Flak May Fly at Bank Executives
WASHINGTON - Bank managers and directors, watch out: You are likely to catch some of the flak that regulators are taking on Capitol Hill.
As it considers bank-reform legislation, Congress is showing an acute interest in the regulatory agencies. In turn, regulators are likely to deflect that attention toward the people running the banks.
"We will be more assertive in our discussions with boards of directors to fix problems," Comptroller of the Currency Robert L. Clarke said Friday at a congressional hearing, where he and other regulators took heat for their handling of bank failures.
Preparing the Hot Seat
Meanwhile, lawmakers are preparing to put bank directors on the hot seat.
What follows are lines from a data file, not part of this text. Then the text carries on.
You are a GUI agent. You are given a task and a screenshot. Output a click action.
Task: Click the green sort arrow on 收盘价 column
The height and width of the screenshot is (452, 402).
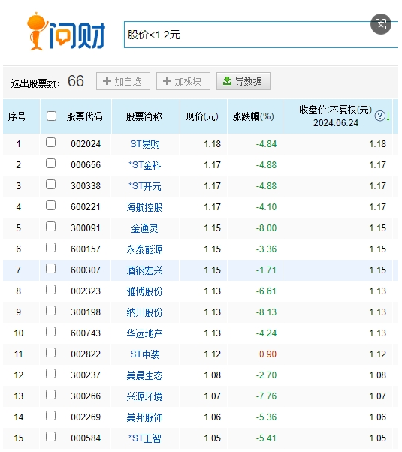(x=388, y=116)
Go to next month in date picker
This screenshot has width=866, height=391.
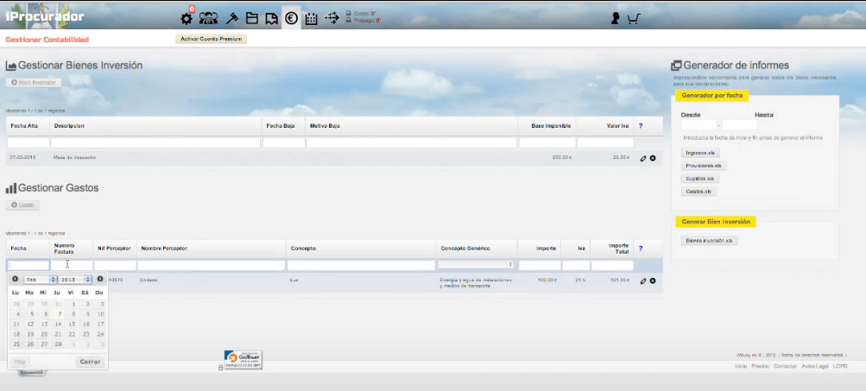[100, 279]
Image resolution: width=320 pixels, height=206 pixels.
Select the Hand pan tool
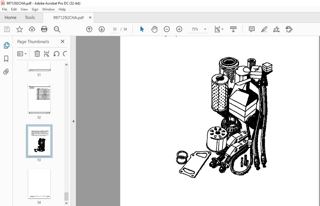click(x=154, y=29)
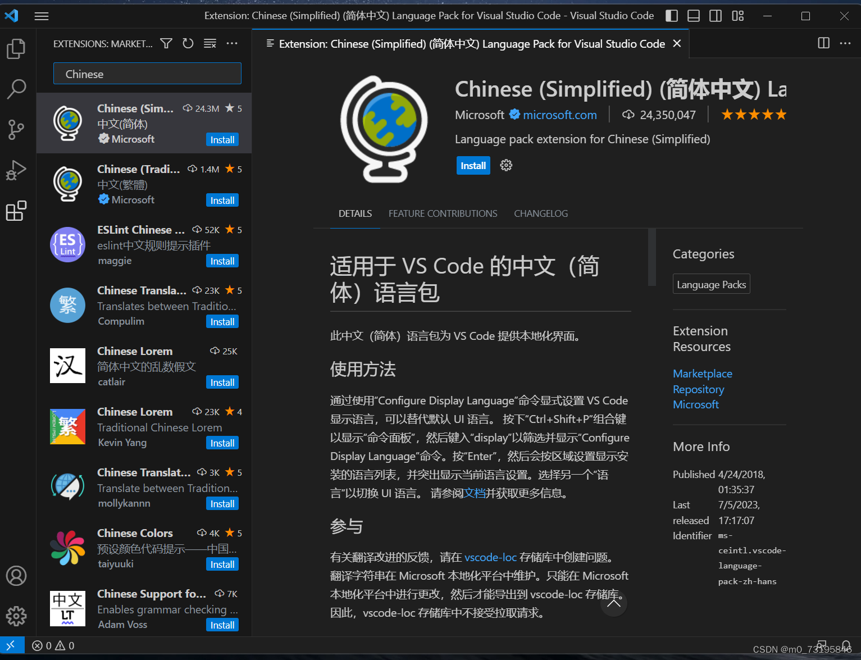Install the Chinese (Simplified) language pack
Viewport: 861px width, 660px height.
473,165
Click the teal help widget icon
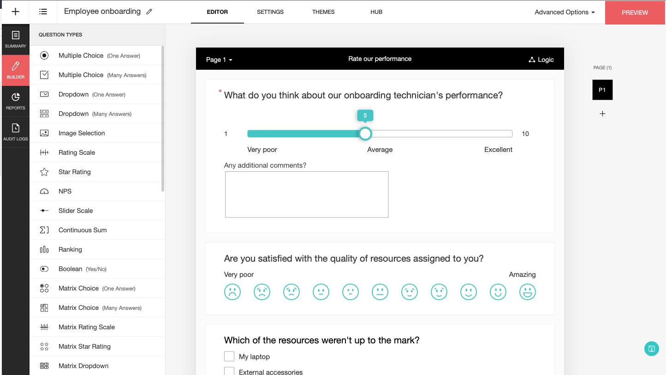 tap(651, 349)
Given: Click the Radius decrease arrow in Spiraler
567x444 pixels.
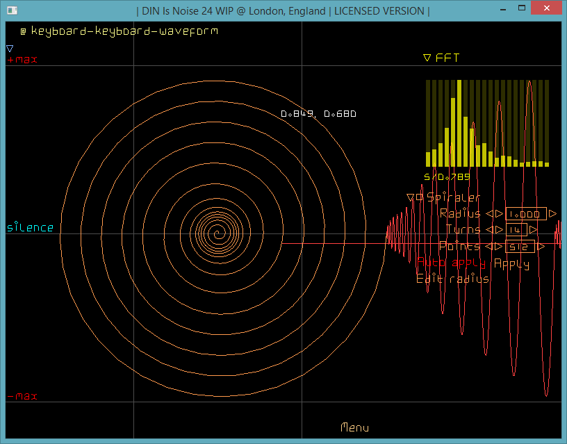Looking at the screenshot, I should coord(488,214).
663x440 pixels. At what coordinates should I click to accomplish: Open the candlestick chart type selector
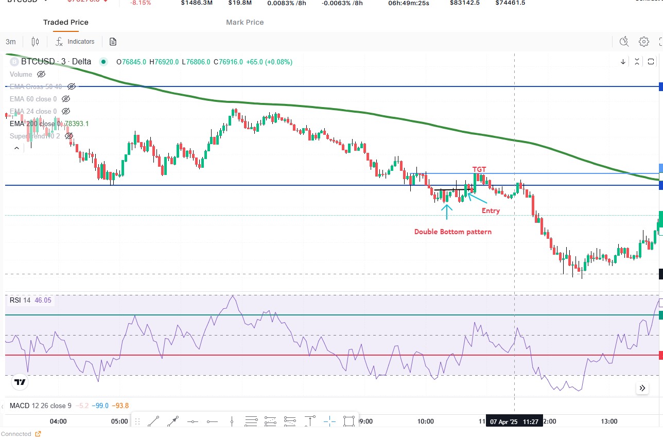(x=35, y=42)
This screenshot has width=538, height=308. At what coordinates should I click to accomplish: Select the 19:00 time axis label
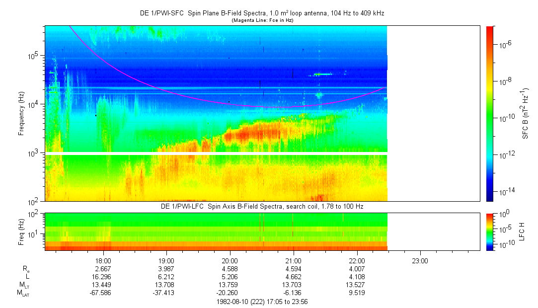point(166,260)
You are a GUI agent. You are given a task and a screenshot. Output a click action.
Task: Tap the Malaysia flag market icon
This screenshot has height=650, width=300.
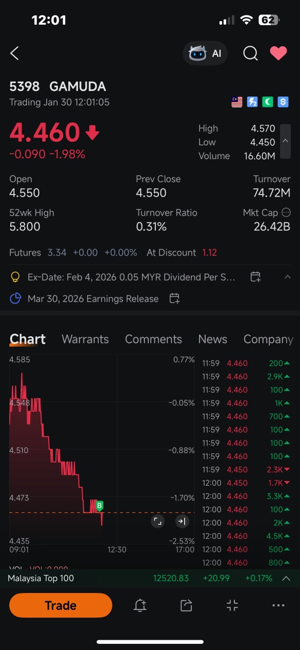237,102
House Banking Committee Chairman Henry B. Gonzalez, D-Tex., announced Friday that he plans to hold a series of hearings on directors' responsibilities for ensuring a bank is run safely and soundly.
The failures of Bank of New England and National Bank of Washington were the focus of recent congressional hearings in which lawmakers accused regulators of waiting too long to close failing institutions.
Friday, the banking panel explored the May 11 closing of Madison National Bank of Washington. Mr. Clarke, whose nomination to a second term is pending in the Senate, took a pounding.
Madison's Problems Known
The Comptroller's office clearly knew of Madison National's problems. The agency examined the bank four times from the third quarter of 1988 to May 1991, cited the bank for 80 violations of law and regulation, and took a series of enforcement actions against directors but never imposed money penalties or called for officers' removal.
Bank directors "fought us every step of the way," Mr. Clarke testified.
After the hearing, Mr. Clarke said his agency will be less willing in the future to accept that managements are making OCC-prescribed changes in light of the way Madison National's directors ignored OCC directions.
Mr. Clarke defended the OCC against lawmakers' criticism that the agency waited too long to take over Madison or any other failed bank. Regulators may not take over a bank until its equity is exhausted or it is illiquid, he stressed.
Rep. Gonzalez said the cost of cleaning up failed banks is escalating because the OCC gives troubled banks too much leeway to try to work out of their problems. The agency, Rep. Gonzalez said, is aided by the Federal Reserve, which is keeping faltering institutions alive by pumping money in through its discount window.
In the 10 days before Madison National's main bank failed, its Fed borrowings spurted to $125 million, from $41 million - mainly to cover a $77 million run by depositors.
The bank's deposits and certain assets were transferred to Signet Bank of Washington. The failure is expected to cost the government $156 million.
The directors of Madison National were all invited to testify Friday, but only one accepted. Rep. Gonzalez said he may subpoena the testimony of the other directors.